Sunday, June 19, 2011

I will fear no evil, for my God is with me

Forgive me for my abrupt reentry into the blogosphere. If only it were for a better reason... I say none of this lightly, as if this were an easy thing for me to deal with. On the contrary, I am at the place where my faith and fear collide with each other. I will choose through all of this to have faith that God can work even through this.

After five months of weight loss and lack of appetite, my mom has finally been diagnosed with something we were not expecting: small cell lung cancer. Lung cancer, as a whole, is among the deadliest of cancers. Small cell lung cancer is particularly so with a five year survival rate of less than 1%. I am facing the reality that if statistics are true, I will lose my mother before I turn 26.
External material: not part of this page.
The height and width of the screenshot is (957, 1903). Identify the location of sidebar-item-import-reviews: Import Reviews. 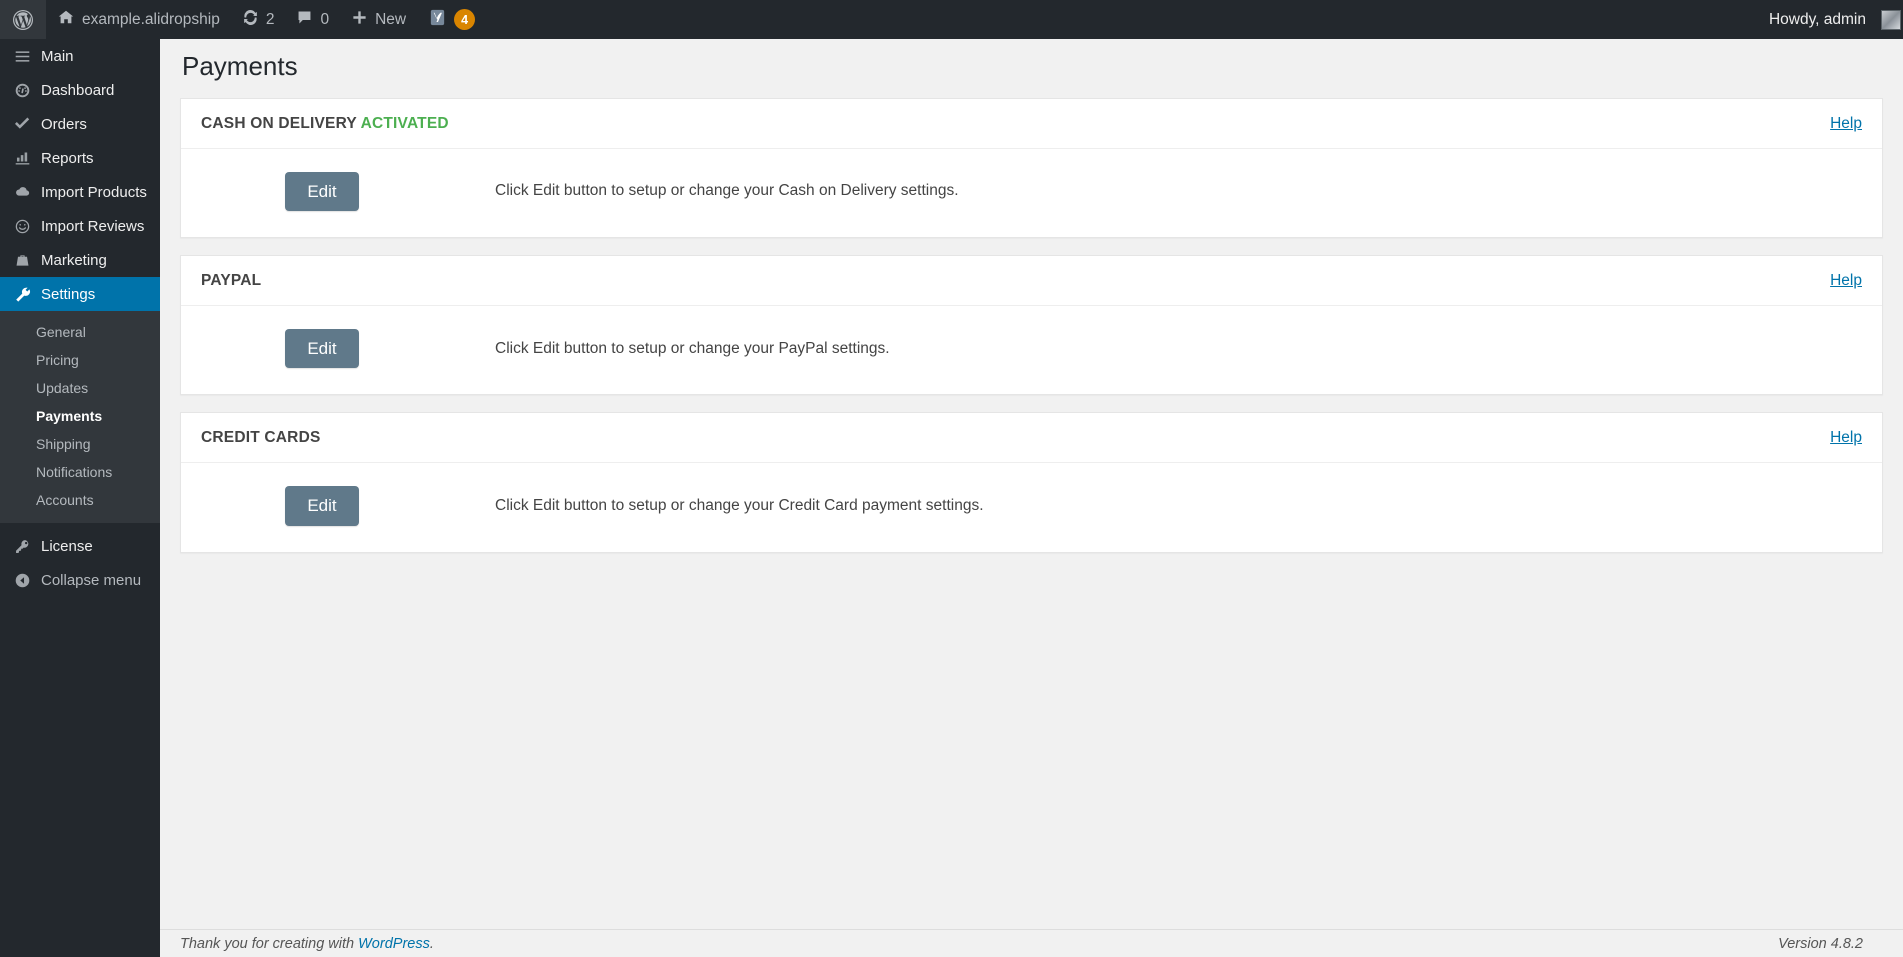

Still, I remind myself that less than 1% is still a chance, a chance that my mom will be around for many years to come. I unashamedly ask God for what most doctors would consider to be a miracle and I am reminded that God has worked through many seemingly impossible circumstances. The walls of Jericho, David and Goliath, the death and Life of Christ. There is always hope, even as I face what seems impossible.

I humbly ask you, dear reader, whoever you are, whatever you are doing, to take a moment and pray for my mom right now. Pray for healing, for peace, for comfort, for wisdom, and for God's provision. May God's light be shown even in the darkest of circumstances...

If my God is with me, whom then shall I fear, whom then shall I fear?